Rewrite the entries starting with the line containing "Given: Click the" and going on through the line containing "click(211, 165)", replacing "magnifier" with "magnifying glass" and leaving everything else unchanged. Omit the pictures from your answer.
# Start of Extracted data
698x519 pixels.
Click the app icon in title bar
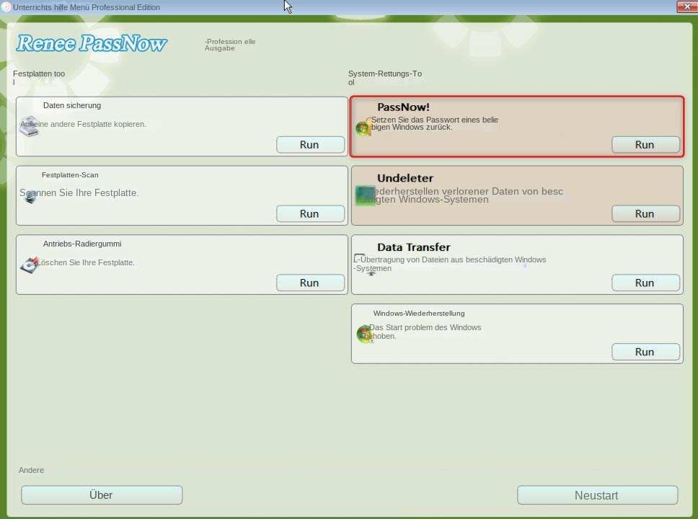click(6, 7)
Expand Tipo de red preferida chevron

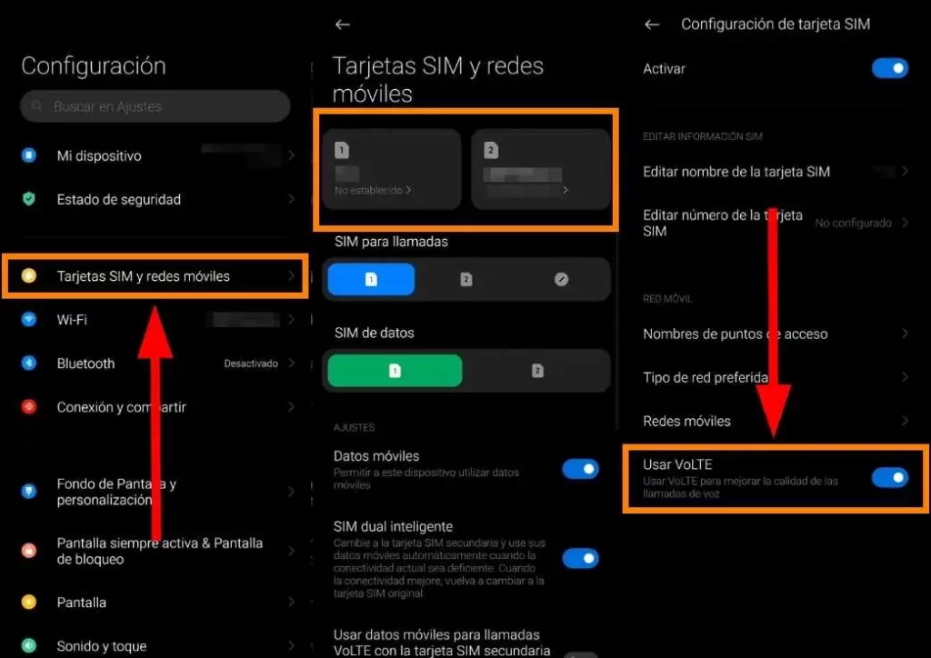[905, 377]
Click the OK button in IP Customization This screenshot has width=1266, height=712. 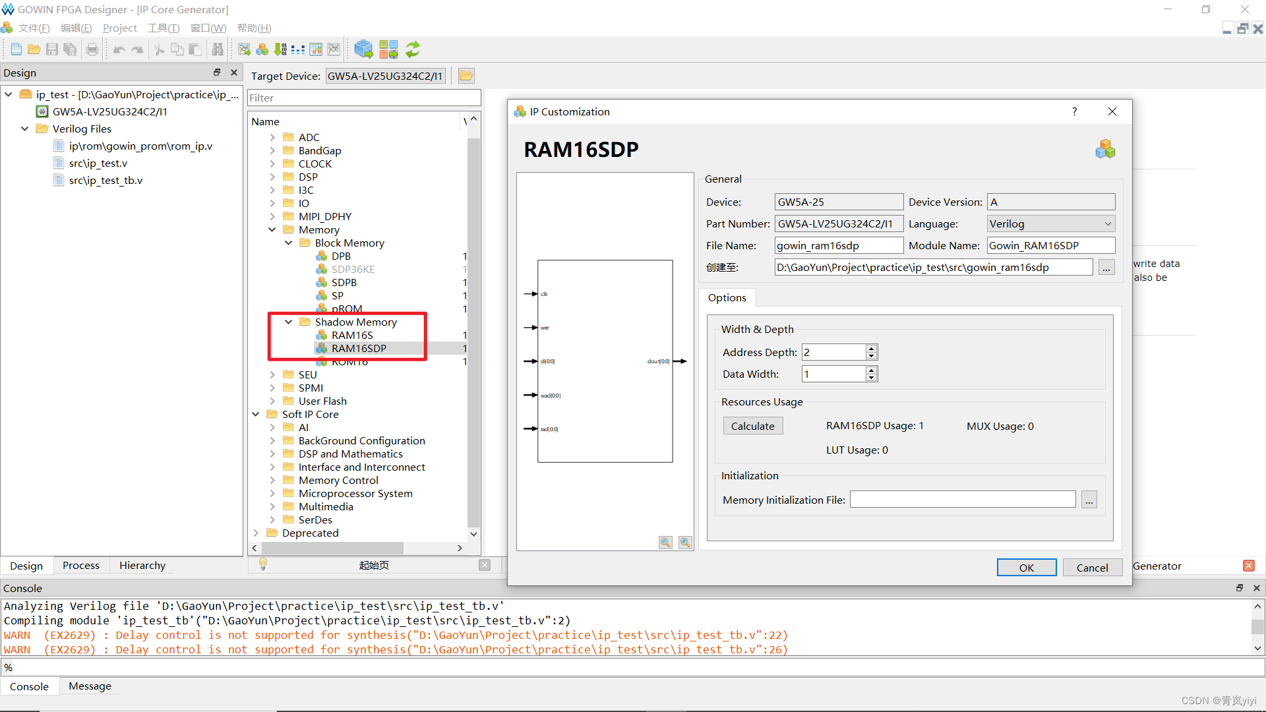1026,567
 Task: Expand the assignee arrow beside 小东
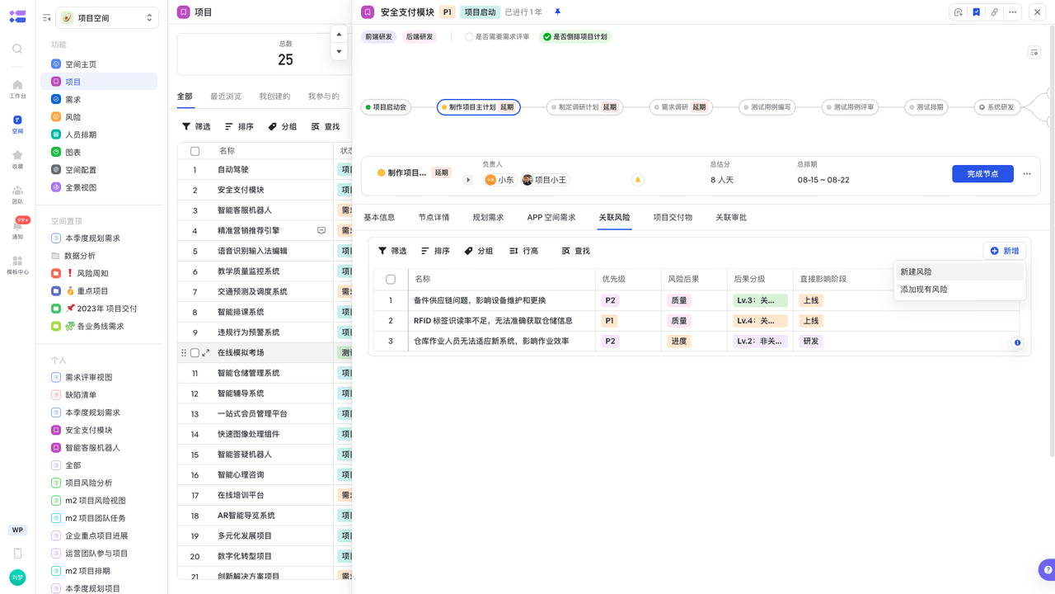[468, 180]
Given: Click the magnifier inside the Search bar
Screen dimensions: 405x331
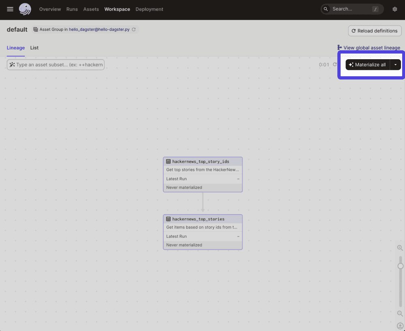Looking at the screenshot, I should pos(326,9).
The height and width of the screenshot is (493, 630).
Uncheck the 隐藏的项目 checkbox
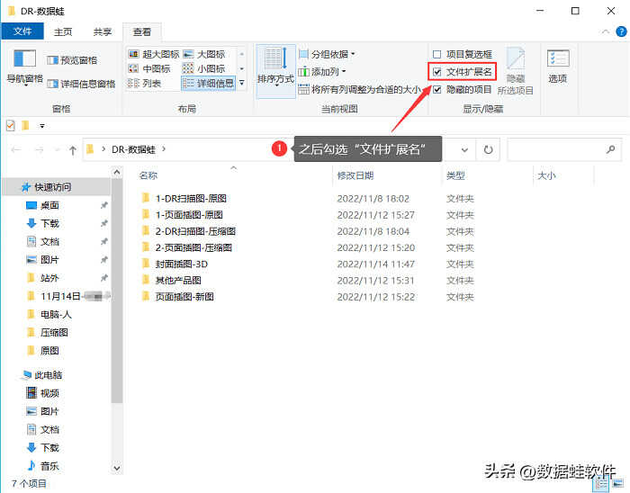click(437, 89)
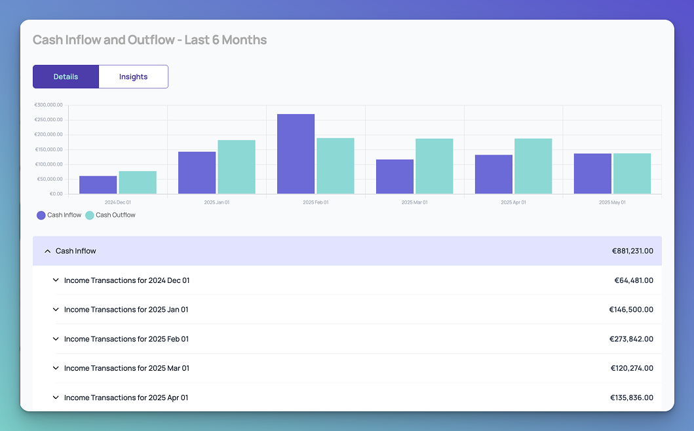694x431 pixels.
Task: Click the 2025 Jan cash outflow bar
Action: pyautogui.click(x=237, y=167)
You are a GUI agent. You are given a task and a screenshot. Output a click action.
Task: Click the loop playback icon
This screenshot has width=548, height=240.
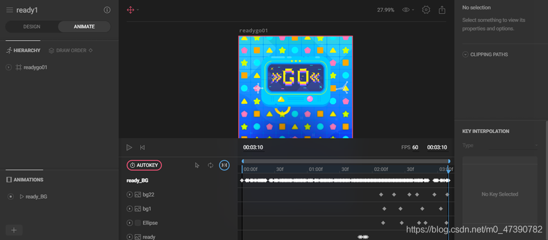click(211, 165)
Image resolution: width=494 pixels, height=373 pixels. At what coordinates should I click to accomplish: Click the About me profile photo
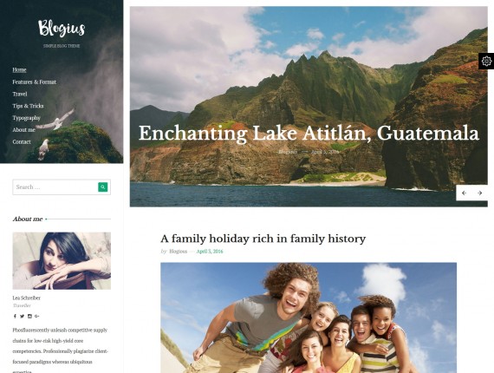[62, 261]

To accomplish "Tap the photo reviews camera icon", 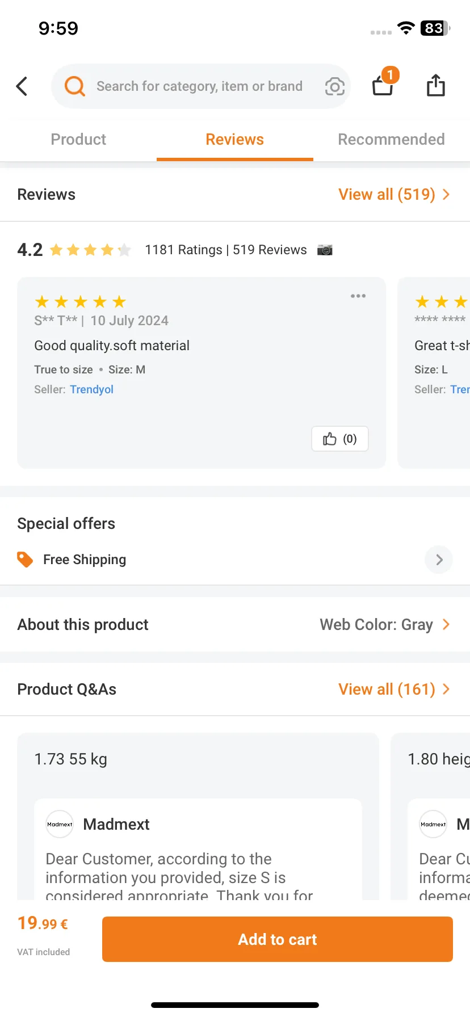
# End of Extracted data
#### [Written answer]
Given: Click the magnifying glass inside the Search bar
Screen dimensions: 405x331
Looking at the screenshot, I should pos(326,9).
The height and width of the screenshot is (493, 630).
Uncheck the 隐藏的项目 checkbox
click(437, 89)
694x431 pixels.
Task: Click the 2025 Jan cash outflow bar
Action: pyautogui.click(x=237, y=167)
You are a GUI agent. You are given a task and a screenshot. Output a click action.
Task: Click the loop playback icon
This screenshot has width=548, height=240.
click(211, 165)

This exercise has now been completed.